Southwick v. Hopkins

The opinion of the Court was drawn up by

Mat, J.

This action is brought in the name of four plaintiffs, the obligees of the bond declared on, a breach of which is admitted. Mary "W. Southwick, one of the plaintiffs, had no knowledge of its commencement, and, immediately after, under her hand and seal, forbid its further prosecution in her name. It is now contended that the paper which is pleaded by the defendants operates as a release of the action. The paper must receive a construction according to its manifest intent. It does not appear to have been made to the defendants, although it may be regarded as containing a notice to them that the action was brought without the authority or consent of this particular plaintiff. Its principal object seems to have been to direct the other plaintiffs to surcease the suit. It contains no words showing an intention to discharge the cause of action. In this respect, it is entirely unlike the writing relied upon in Lunt v. Stevens, 24 Maine, 534, cited in defence. In that case the paper, if it had been under seal, might have operated as a re*366lease of the action, because it purported on its face to be a discharge of the same.” It is true that a release need not contain any express or technical words to that effect. It will be sufficient if the instrument, being under seal, manifests a purpose or object which can be effectuated only by construing it as a release. The paper relied on in this case manifests no such purpose. It is not a release of either the bond or the suit.

On the contrary, when we consider the relation of these plaintiffs to each other, and that the protesting plaintiff had, in effect, transferred to the other plaintiffs her entire interest in the bond, by allowing them to pay all the money now sought to be recovered, we cannot doubt that the purpose of the paper' was to protect the party signing it against any liability for the costs which might arise in the suit. Such a construction is in harmony with the equitable rights of the parties. She only forbids the further prosecution of the suit “ in her name,” and this limitation may indicate an intention on her part not to interfere with the rights of the other plaintiffs to proceed in their names. The three plaintiffs who instituted the suit, having, in consequence of the existing arrangements between them and the other plaintiff, paid all the debts of the firm of Southwick & Hopkins, and the bond having been given to indemnify them against said debts, were alone interested in the fund to be recovered; and, for the purpose of recovering the same, may well be regarded as the assignees of the bond.

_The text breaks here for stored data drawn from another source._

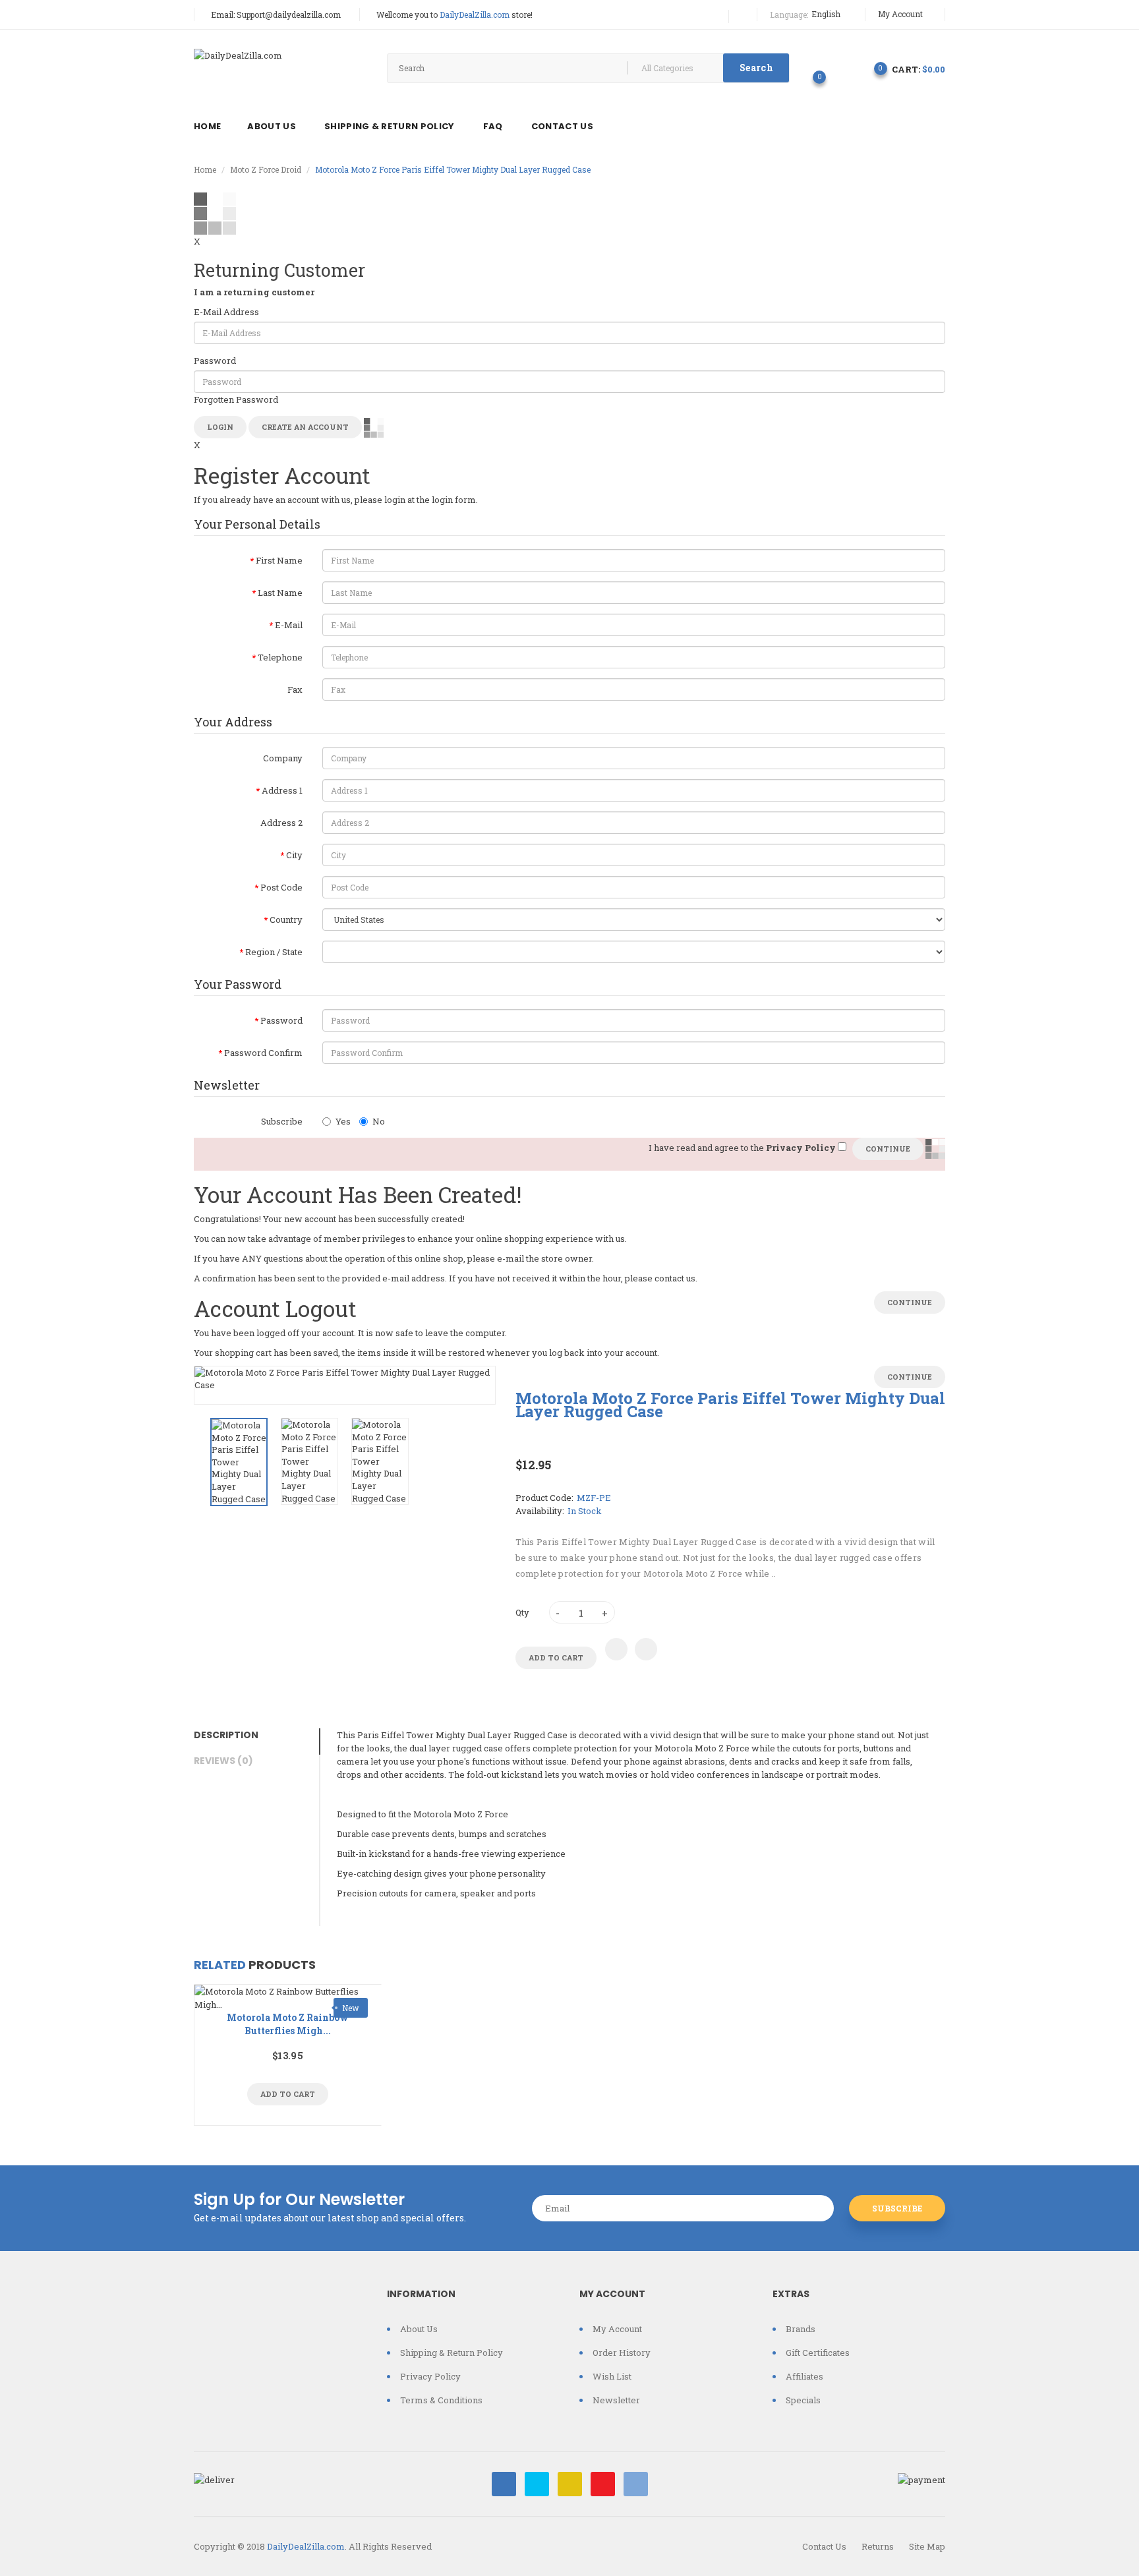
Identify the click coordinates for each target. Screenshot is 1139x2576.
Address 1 (282, 790)
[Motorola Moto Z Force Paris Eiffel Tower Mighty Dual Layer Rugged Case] (239, 1462)
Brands (800, 2329)
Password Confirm (263, 1053)
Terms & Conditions (441, 2400)
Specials (803, 2400)
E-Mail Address (226, 312)
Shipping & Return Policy (451, 2352)
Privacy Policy (430, 2376)
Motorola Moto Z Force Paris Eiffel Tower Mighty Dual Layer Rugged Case (453, 169)
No (378, 1121)
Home (205, 169)
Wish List (612, 2376)
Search (756, 67)
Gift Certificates (818, 2352)
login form (454, 500)
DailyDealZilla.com (306, 2546)
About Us (419, 2329)
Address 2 (281, 823)
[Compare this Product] (646, 1649)
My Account (901, 14)
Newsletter (616, 2400)
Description (226, 1735)
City (294, 855)
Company (283, 758)
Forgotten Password (236, 399)
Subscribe (282, 1121)
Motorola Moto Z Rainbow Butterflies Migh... (288, 2024)
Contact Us (824, 2546)
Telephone (280, 657)
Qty (522, 1612)
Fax (295, 689)
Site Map (927, 2546)
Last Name (280, 593)
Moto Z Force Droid (265, 169)
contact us (675, 1278)
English (826, 14)
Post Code (281, 887)
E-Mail (289, 625)
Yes (343, 1121)
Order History (622, 2352)
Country (286, 919)
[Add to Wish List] (616, 1649)
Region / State (274, 952)
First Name (279, 560)
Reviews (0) (223, 1760)
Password (215, 360)
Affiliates (804, 2376)
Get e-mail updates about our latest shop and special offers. (330, 2217)
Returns (878, 2546)
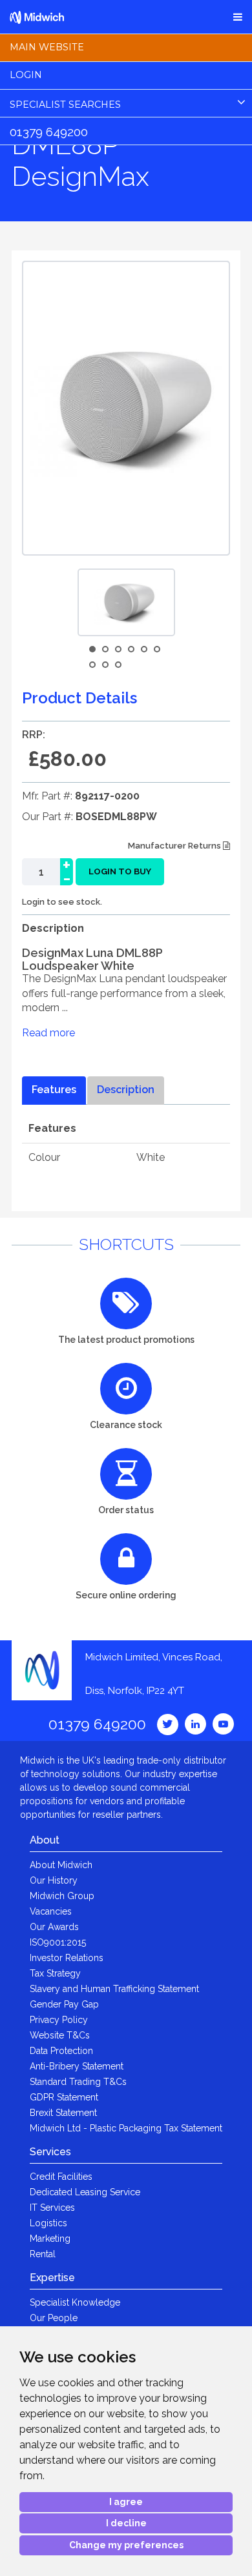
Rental (43, 2254)
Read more (48, 1033)
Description (125, 1089)
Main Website (47, 47)
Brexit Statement (63, 2113)
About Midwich (61, 1865)
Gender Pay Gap (64, 2004)
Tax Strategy (55, 1973)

The law recognizes assignments of choses in action, and, for the protection of the equitable rights of the assignees, authorizes them to bring an action in the name of the assign- or ; and the assignor cannot lawfully interfere with the prosecution of the suit, if at all, certainly for no other purpose than to require indemnity against the costs; and the law protects these equitable rights so far that even payments to the assignor, after notice of the assignment, constitutes no defence to such a suit. Eastman & al. v. Wright & al., 6 Pick., 316.

*367We are, therefore, of opinion, in view of all the facts in the case, that this action can be maintained; and, according to the agreement of the parties, the defendants are to be defaulted, and heard in damages before the Judge at Nisi Prius.

Defendants defaulted, and heard in damages.

Tenney, C. J., and Bice, Cutting, Goodenow, and Davis, JJ., concurred.